Co-founder of cryptocurrency firm Centra Tech pleads guilty to fraud
Robert Farkas pleaded guilty to conspiring to commit securities and wire fraud in connection with a scheme to induce victims to invest more than $25 million dollars’ worth of digital funds in Centra Tech.
Robert Joseph Farkas, also known as “RJ,” pleaded guilty today to conspiring to commit securities and wire fraud in connection with a scheme to lure victims to invest more than $25 million dollars’ worth of digital funds in Centra Tech, Inc.
Farkas, a co-founder of Centra Tech, and his co-conspirators used material misrepresentations and omissions to solicit investors to purchase securities, in the form of digital tokens issued by Centra Tech, through an initial coin offering (ICO) beginning around July 2017.
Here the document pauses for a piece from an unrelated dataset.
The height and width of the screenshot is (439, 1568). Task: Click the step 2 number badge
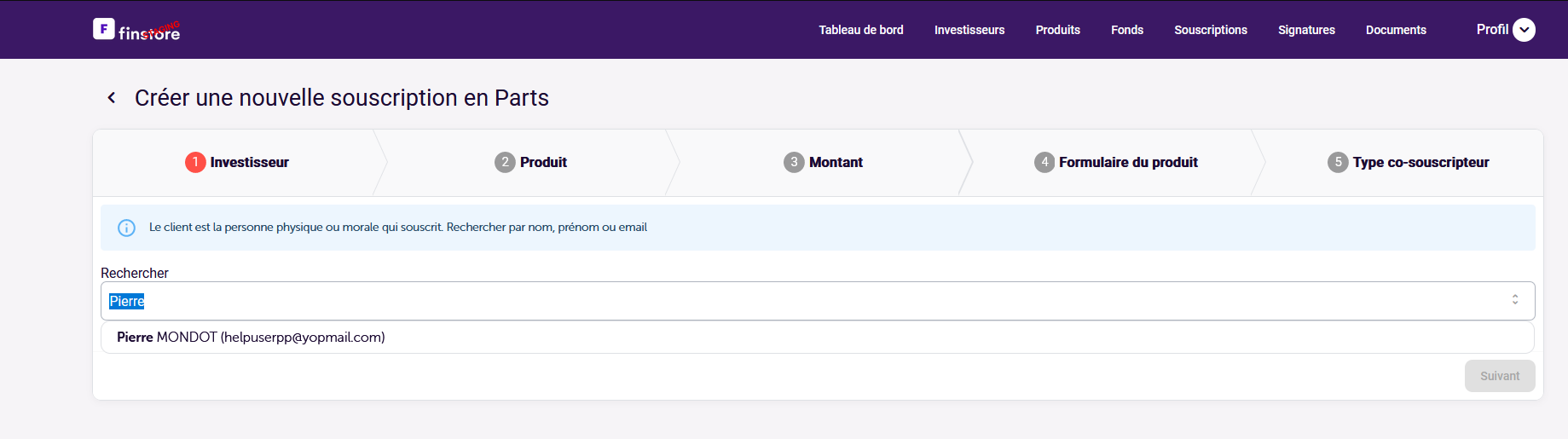tap(505, 162)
According to the Superseding Information, and other filings and statements at public court proceedings in the case, in or about July 2017, Farkas, along with co-defendants Sohrab Sharma and Raymond Trapani, founded Centra Tech. The firm claimed to offer cryptocurrency-related financial products, including a purported debit card, the “Centra Card,” that supposedly allowed users to make purchases using cryptocurrency at establishments accepting Visa or Mastercard payment cards. From approximately July 30, 2017, through October 5, 2017, FARKAS and his co-defendants solicited investors to purchase unregistered securities, in the form of digital tokens issued by Centra Tech (“Centra tokens” or “CTR tokens”), through an ICO.
As part of this scheme, Farkas and the other co-defendants represented that Centra Tech had an experienced executive team with impressive credentials, including a purported CEO named “Michael Edwards” with more than 20 years of banking industry experience and a master’s degree in business administration from Harvard University, and that Centra Tech had formed partnerships with Bancorp, Visa, and Mastercard to issue Centra Cards licensed by Visa or Mastercard.
Based in part on these claims, victims provided millions of dollars’ worth of digital funds in investments for the purchase of Centra Tech tokens. In or about October 2017, at the end of Centra Tech’s ICO, those digital funds raised from victims were worth more than $25 million. At certain times in 2018, as the defendants’ fraud scheme was ongoing, those funds were worth more than $60 million.
The claims that FARKAS and his co-conspirators made to help secure these investments, however, were false. In reality, the purported CEO “Michael Edwards” and another supposed member of Centra Tech’s executive team were fictional people who were fabricated to dupe investors, and Centra Tech had no such partnerships with Bancorp, Visa, or Mastercard.
On or about May 2018 and October 2018, this Office and the Federal Bureau of Investigation (“FBI”) seized, pursuant to judicially authorized seizure warrants, 100,000 Ether units, consisting of digital funds raised from victims who purchased digital tokens issued by Centra Tech during its ICO based on fraudulent misrepresentations and omissions.
Farkas pleaded guilty to one count of securities fraud conspiracy and one count of wire fraud conspiracy, each of which carries a maximum sentence of five years in prison.